(Stored data)
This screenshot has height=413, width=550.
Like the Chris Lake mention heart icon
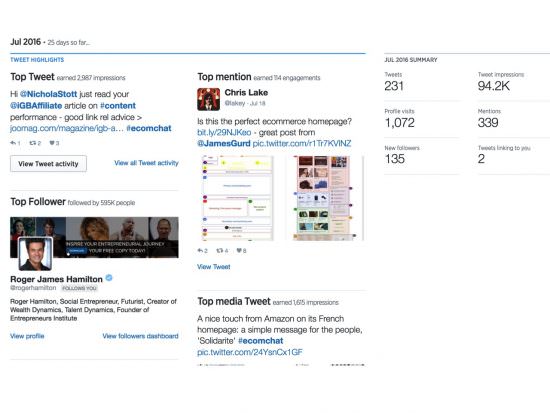(239, 251)
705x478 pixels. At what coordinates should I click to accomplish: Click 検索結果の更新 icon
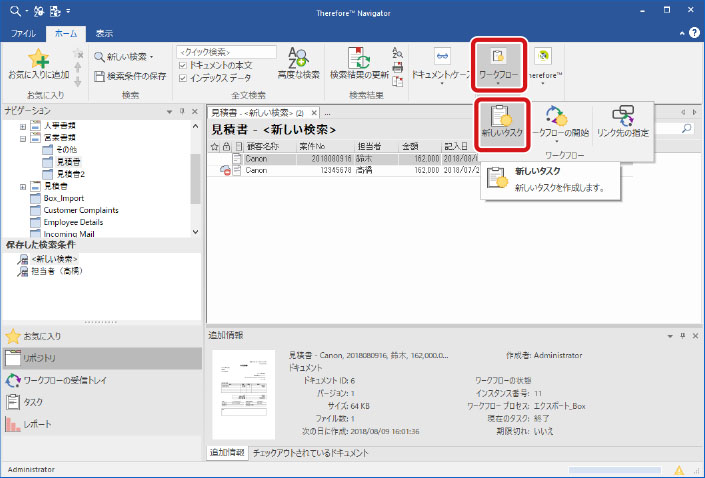point(360,60)
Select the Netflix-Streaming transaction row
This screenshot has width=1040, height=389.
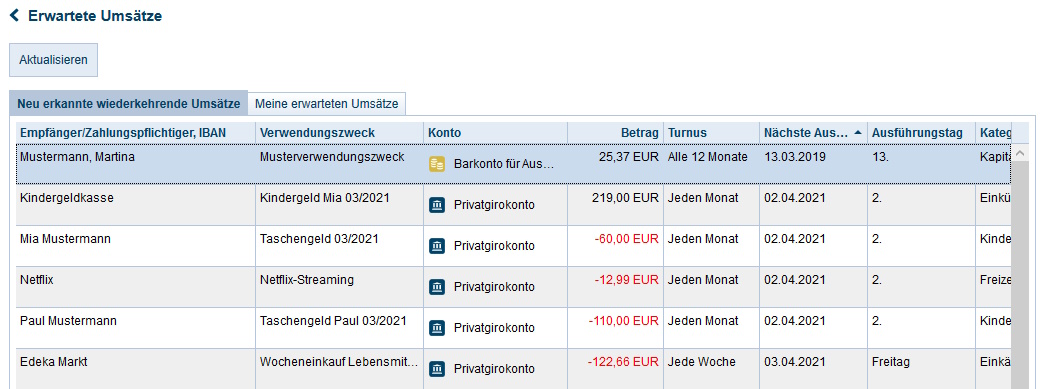[x=513, y=287]

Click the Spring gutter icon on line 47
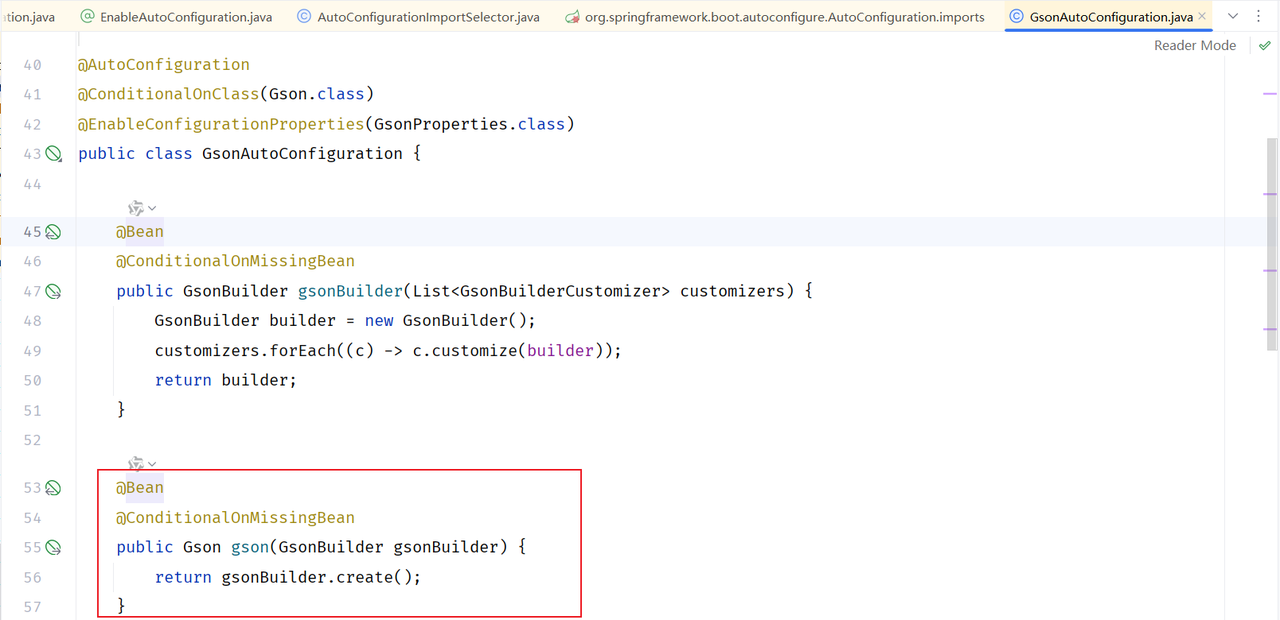coord(54,292)
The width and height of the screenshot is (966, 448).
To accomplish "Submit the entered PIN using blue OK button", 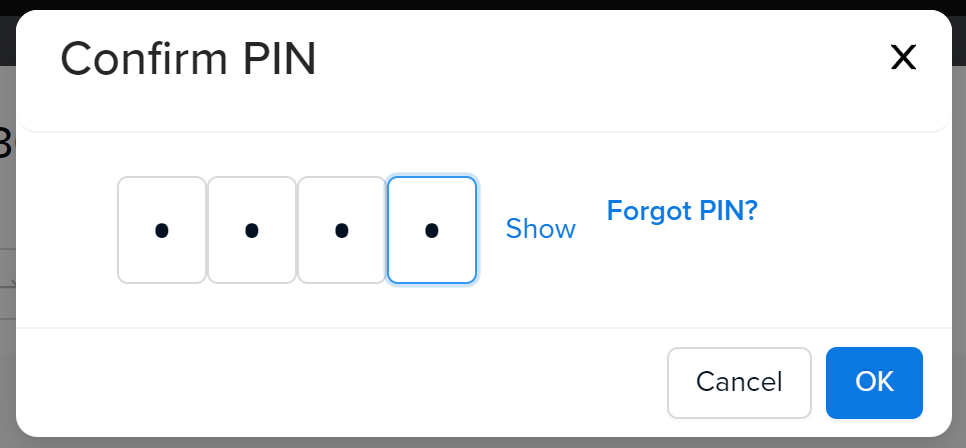I will coord(874,383).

TASK OBJECTIVE -
Please set down exactly the lines from the first line of the data above through the line with "The width and", both included, leaving out the pictures.

EXERCISE OUTPUT -
This screenshot has height=413, width=550.
Like the Chris Lake mention heart icon
(239, 251)
705x478 pixels. At what coordinates should I click to accomplish: Click 検索結果の更新 icon
point(360,60)
Select the Netflix-Streaming transaction row
This screenshot has width=1040, height=389.
[x=513, y=287]

Click the Spring gutter icon on line 47
coord(54,292)
The width and height of the screenshot is (966, 448).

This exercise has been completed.